こうして、私はまた一つ何かから逃げてしまった。結婚というイベントを通じて、仕事をする事からまた逃げたのだ。私はこれから先も、ずっと人生を通して何かに逃げ続けなければならないのだろうか?いや、違う。これから先は、結婚して子供を産んで生涯を通して夫に尽くすのだ。


結婚して仕事を辞め、毎日家で過ごす日々が続いていった。家に毎日いても、そんなにやる事など特に何もなかった。仕事を辞めた頃には、街コンイベントの仕事も、婚活を終えるにつれ少しずつ休むようになっていった。私が家で行っている事といえば、本を読む、昼寝。

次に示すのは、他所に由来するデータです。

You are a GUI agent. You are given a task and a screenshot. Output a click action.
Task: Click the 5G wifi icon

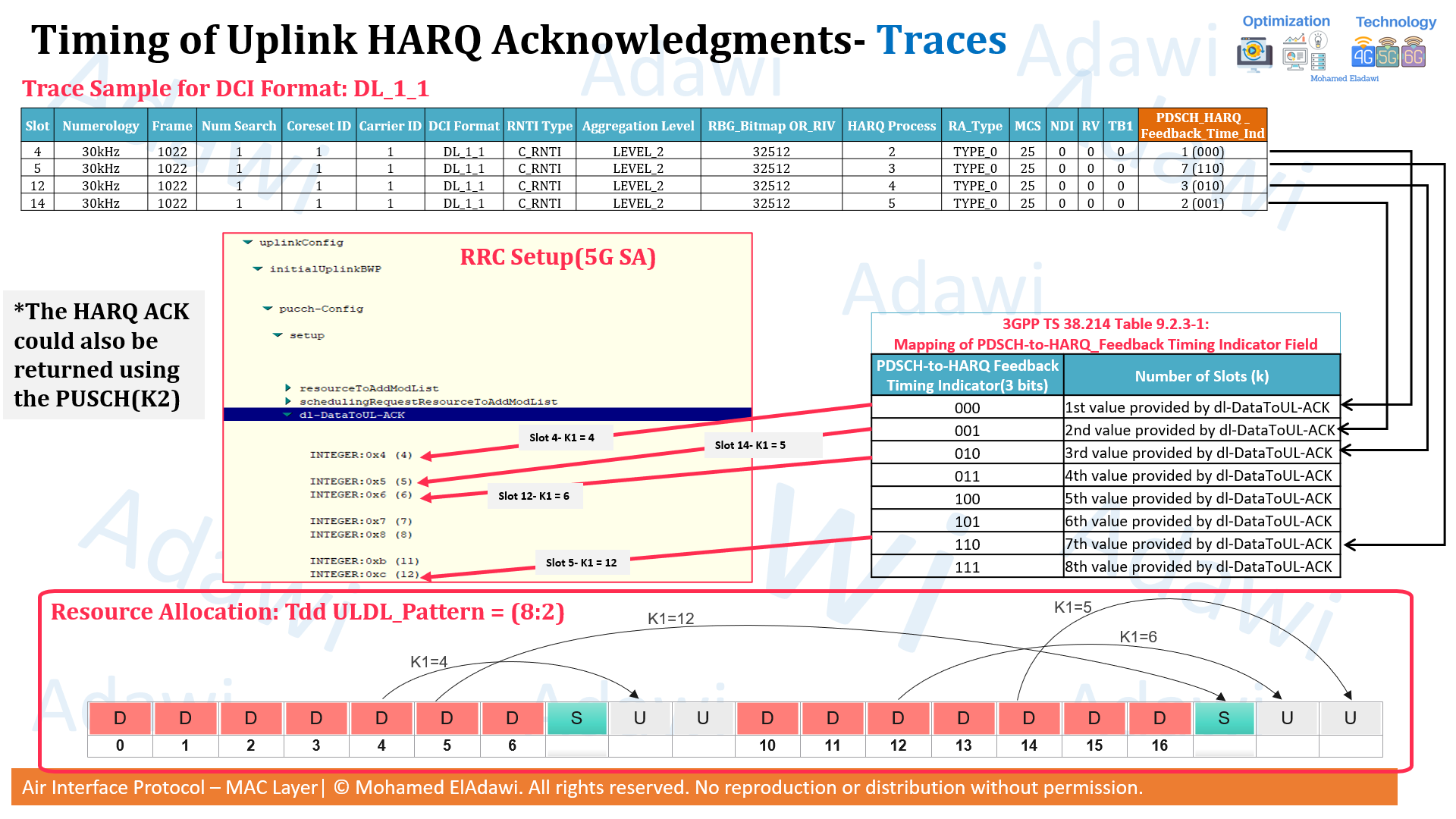tap(1388, 54)
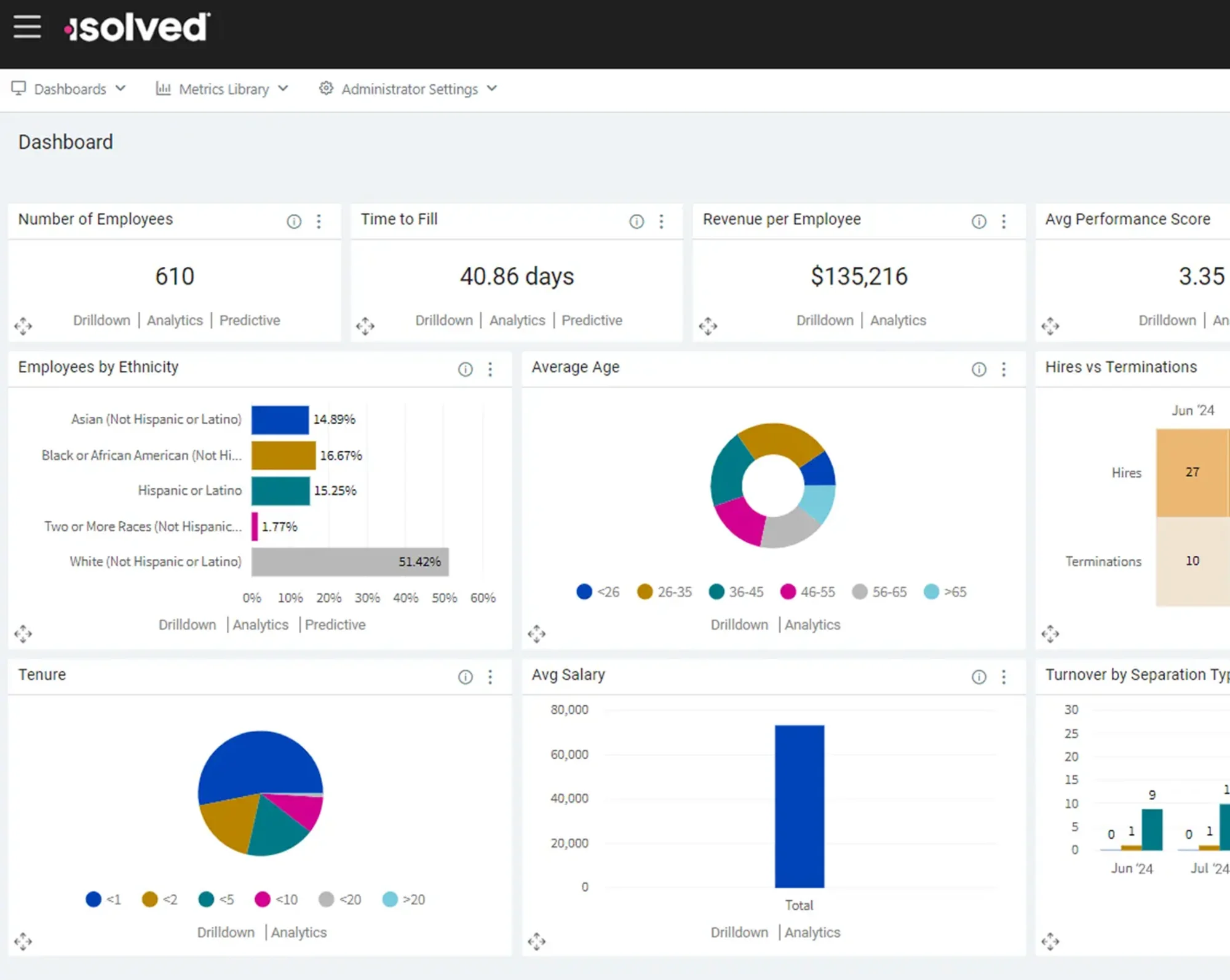Click Drilldown under Number of Employees

pyautogui.click(x=101, y=320)
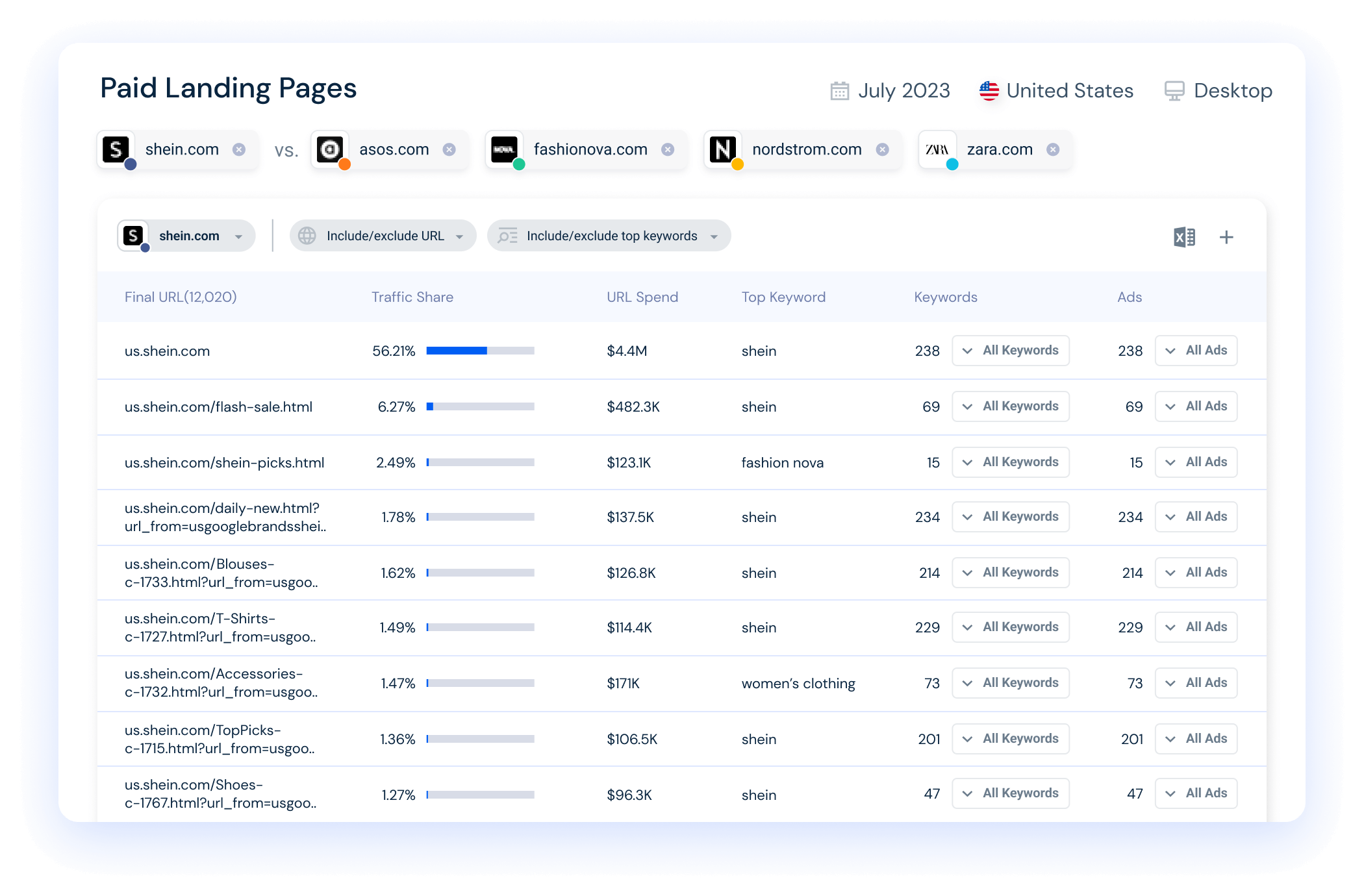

ぼんやりベッドで寝すごしながら、考える。私はずっと何がやりたかったのだろうか。このままじゃいけない。そうだ、資格取得でもしよう。とっさに思い浮かんだFP3級の試験を申し込み、ガムシャラに勉強をスタートする。そして、試験が終わるとまたやる事が無くなった。


そしてまた、ベッドに横たわり考える。このままの生活を続けていたら、夫と私だけの生活の繰り返しのままだ。夫は真面目だし、私の事を大切に思ってくれるし不満などない。それでも、夫がいない間の退屈な日常を何とか変える事は出来ないのだろうか・・・。


ふらふらした足取りで、ハローワークに出向く。20歳の頃、わずか1ヶ月でリストラされた時によく行った場所だ。いつも、私にはここに来る人が全て真っ青な顔に見えたし、この世の終わりのような顔にも見えたのだ。きっと、それは当時私自身がそうだったから、他の人も同じように見えていたのかもしれない。


ハローワークの玄関には、沢山のチラシが置いてある。「就職支援セミナー」「職業訓練案内」などが溢れんばかりに置いてあり、あまりのチラシの多さに探す事も躊躇する程だった。


職業訓練。そういえば、友人が言っていたっけ。自身のスキルアップにも繋がるし、就職もしやすくなるって。このままいつまでも家にいて、ぼんやり何もせずにいてもしょうがないし。私一人で就活なんてした所で、大して良い仕事など見つけられる気もしない。


ついつい、前の職場の条件と比べては落胆する事も多そうだ。きっと、この癖は長年の婚活で不必要にも培ってしまった能力のようにも思う。ああ、なんでこんな不必要なスキルばかり身についてしまったのかと思うと深いため息がどっと出た。